Bölüm-6

146 13 4
                                    

Rozerin Redikan

Azad bana inanmıyordu ne dersem diyeyim kendimi ona inandıramıyordum.
Vicudum zangır zangır titriyor neredeyse dişlerimin birbirine çarpma sesi duyuluyordu. Bedenimin aksine yüreğim alev alevdi, bu işite Dilanın parmağı olduğuna adım kadar eminim.

"Efsun nene haklıydı demek. Zaten Xezalın kızından ne beklenirdi?"

Anneme hakaret edip merdivenlere yöneldi o sırada girdiğim şoktan çıktım. Bedenim titremeyi bıraktı. Ellerim karıncalanıyor önüme geleni duvardan duvara vurmak istiyordum. Bi hışımla merdivenlerden yukarı çıkan Dilana doğru yürüdüm. Artık susup sessiz kalmak yoktu kim bana nasıl davranırsa bende ona öyle davranacaktım.

Dilanın saçına yapışıp "Annemin adını o kirli ağzına alma. Anneme laf etmek sana düşmez Dilan"

"Annenin adı zaten kirl-"

Cümlesini tamamlamasına izin vermeden tuttuğum saçlarını sertçe çekip merdivenden aşağıya doğru sürükledim.

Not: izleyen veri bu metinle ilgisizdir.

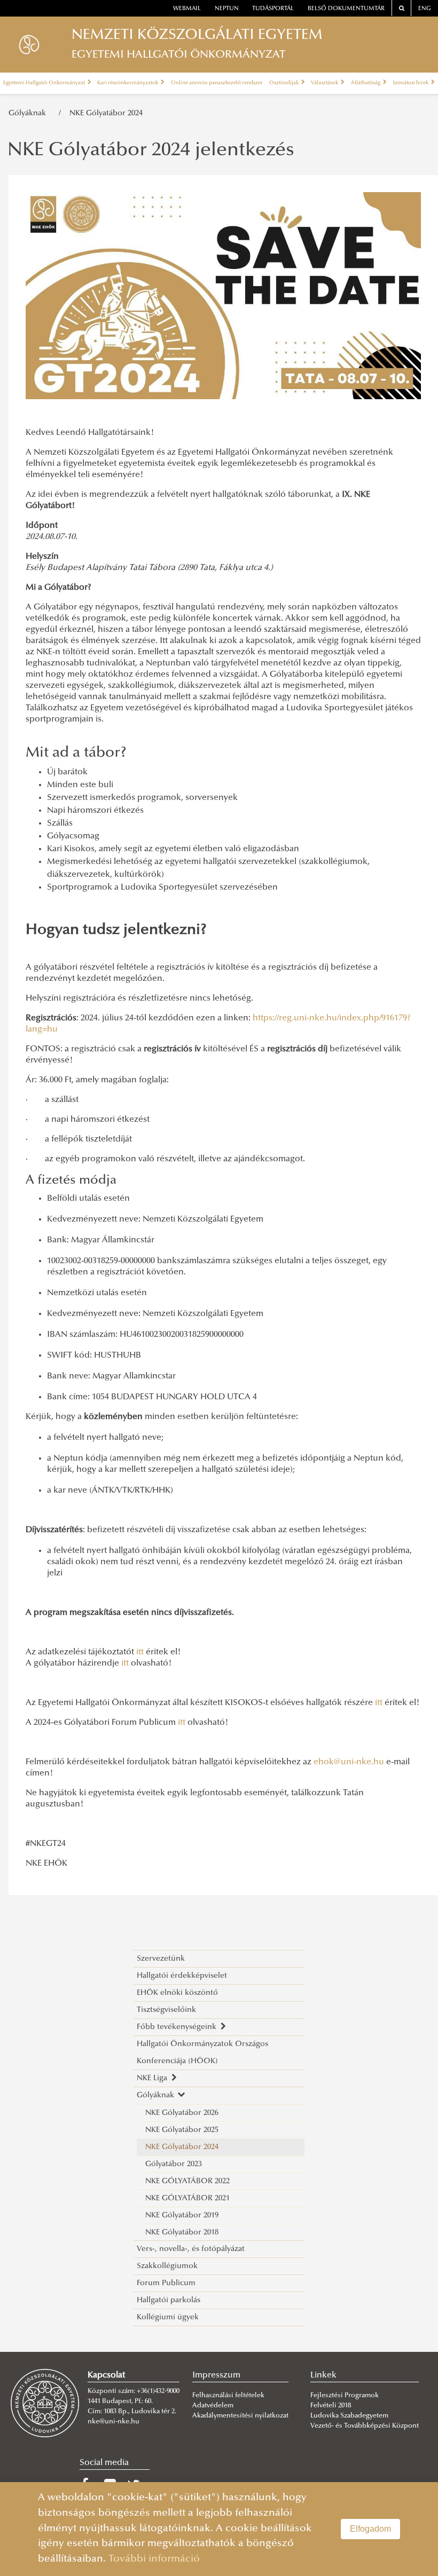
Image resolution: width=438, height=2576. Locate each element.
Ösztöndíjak (284, 83)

"Ahh! Napıyorsun be manyak kadın! Bırak beni! Azad yard- ahhh kafam!"

Cümleleri kesik kesik geliyordu, merdivenler bitince tutup avluya fırlattım. Tekrar üstüne atlayacağım sırada Dilanın Annesi kolumdan tuttu. Beklemediğim bir anda kendine çevirip sert bir tokat attı. Bir anda olduğu için kendimi savunamadım.

"Bana bak oruspunun evladı kızıma değil vurmak dokunamazsın bile! Anasının yolundan giden bir kızı bu eve gelin diye almak hataydı."

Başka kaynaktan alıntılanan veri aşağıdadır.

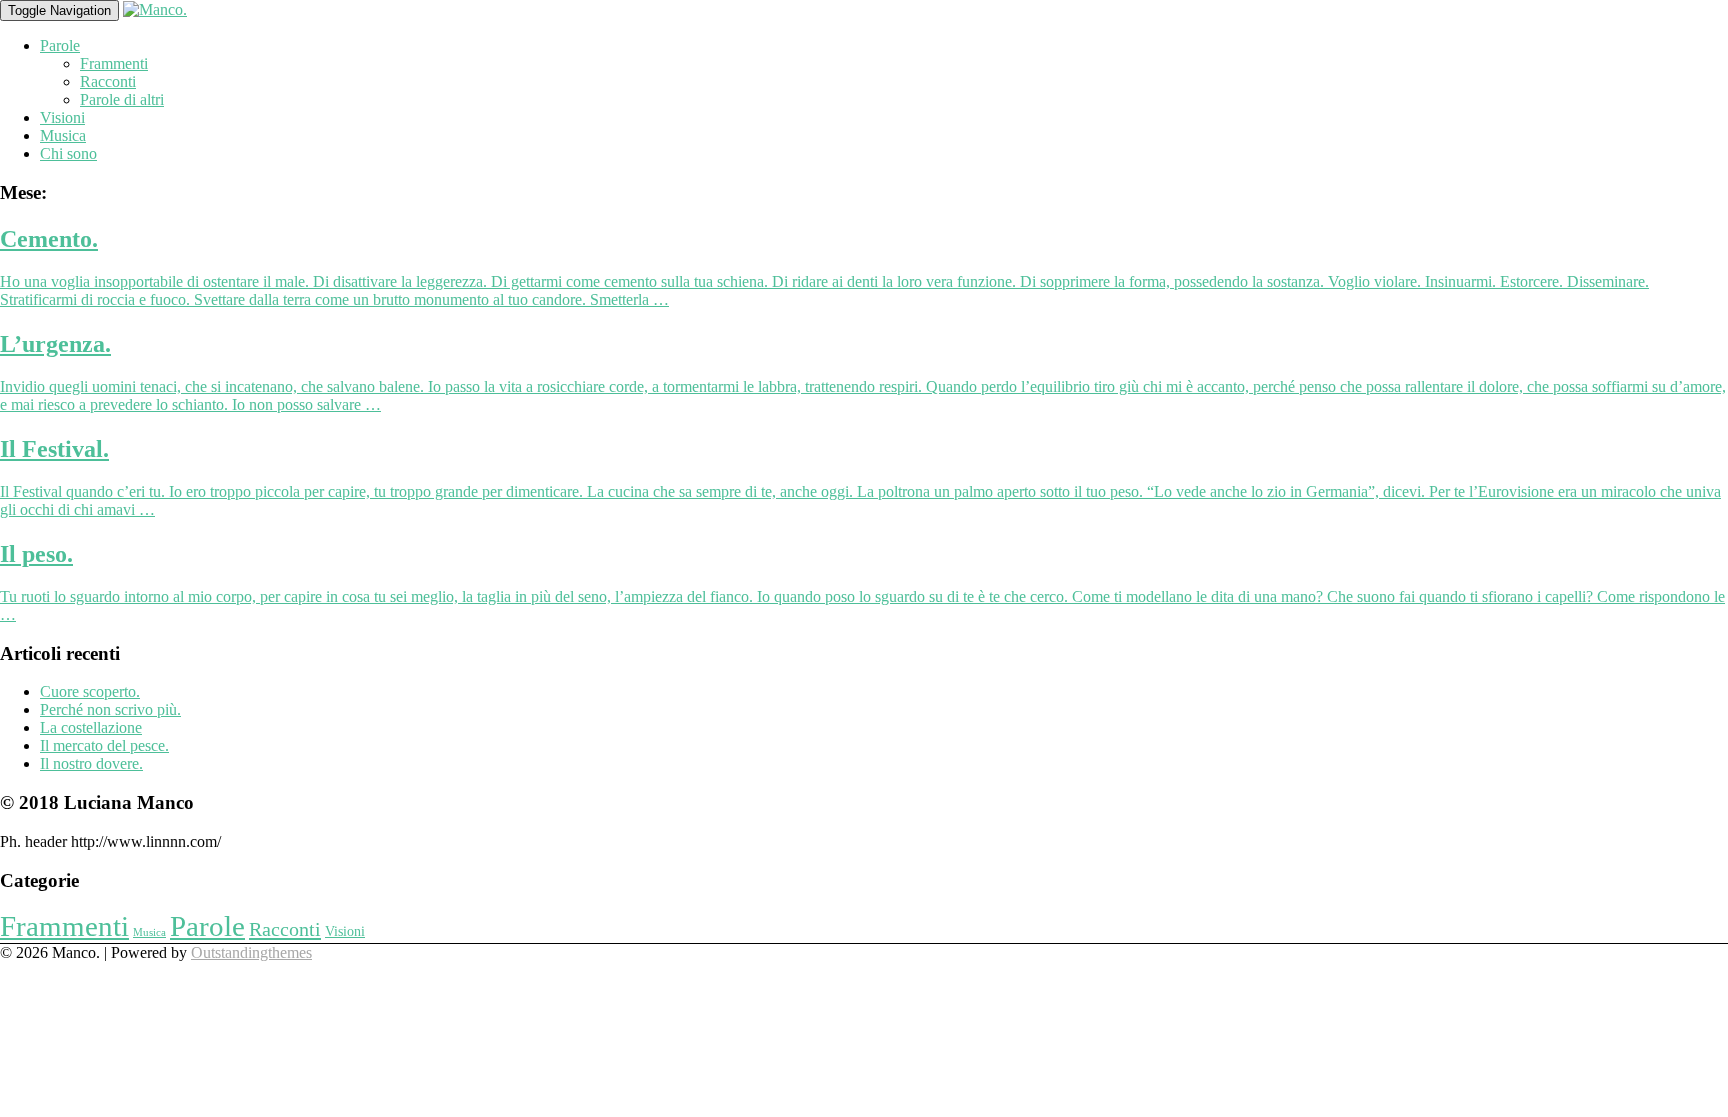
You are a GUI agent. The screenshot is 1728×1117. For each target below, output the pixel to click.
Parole (60, 45)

Sustum. Dişlerimi o kadar sıkmıştım gibi artık diş etlerim acıyordu. Dedem ve Anneannem olanları daha sindirememiş bizi izliyorlardı. Anneannem ağlıyor dedem de onu sakinleştirmeye çalışıyordu. Botan ağa ve karısı şok geçirmiş gibi bizi izliyordu. İhtimal vermiyorlardı böyle bir şey yapacağıma.

Azad..

Ayakta zor duruyordu biliyordum. Gözleri kıp kırmızıydı. Çenesini sıkıyordu. Gözleri doluyordu ama hemen ifadesini gizliyordu. Daha dün dağ çiçeğim demişti bana. Benimle konuşmadan, beni dinlemeden nasıl hemen inanmıştı?

Kafamı kaldırım Dilanın annesine ters bir bakış attım. " Xelifanlar size söylüyorum, gün gelecek çok pişman olacaksınız. Zamanı geri alıp bugüne gelip herşeyi telafi etmek isteyeceksiniz ama bu isteğiniz sadece bi yalvarış olarak kalacak! Azad Xelifan.. Bir gün gerçekleri öğrendiğinde kendinden utanacaksın ama o gün geldiğinde ben seni affetmeyeceğim."

Kimsenin bişey demesini beklemeden konaktan çıktım nereye nasıl gideceğim hakkında hiçbir fikrim yoktu. Bu halde konağa gidemezdim. Dedemler gelince olaylar daha çok sarpa sarabilirdi. Koştum.. nereye gittiğimi bilmeden koştum. Ayaklarım benden bağımsız hareket ediyordu.

En sonunda bir mezarlığın önüne geldim içeri girip mezarlığın içinde seri adımlarla bi mezara doğru ilerliyordum.

Xezal Redikan..

Annem..

Varlığını hiç bilmediğim. Sadece fotoğraflardan gördüğüm Annem..

Benim için canından vazgeçen Annem..

Mezarın üstü çiçeklere doluydu. Anneannem hep derdi, annem çiçekleri çok severmiş. En çok papatyaları severmiş hatta kimsenin papatyaları seviyor-sevmiyor uğruna koparıp öldürmesine izin vermezmiş odasında ki papatyaların hepsi saksıda olur onları düzenli olarak sularmış. Mezardaki yazıyı görünce tüylerim diken diken oldu. Annem adını bir mezar taşında ilk görüşüm değildi ama her görüşümde buz kesiyordum. Yine öyle olmuştu. Gözlerim dolu dolu mezarı izledim en sonunda bardaktan boşalırcasına ağlamaya başladım. Konuşurken sesim titriyordu ama bunu umursamadım.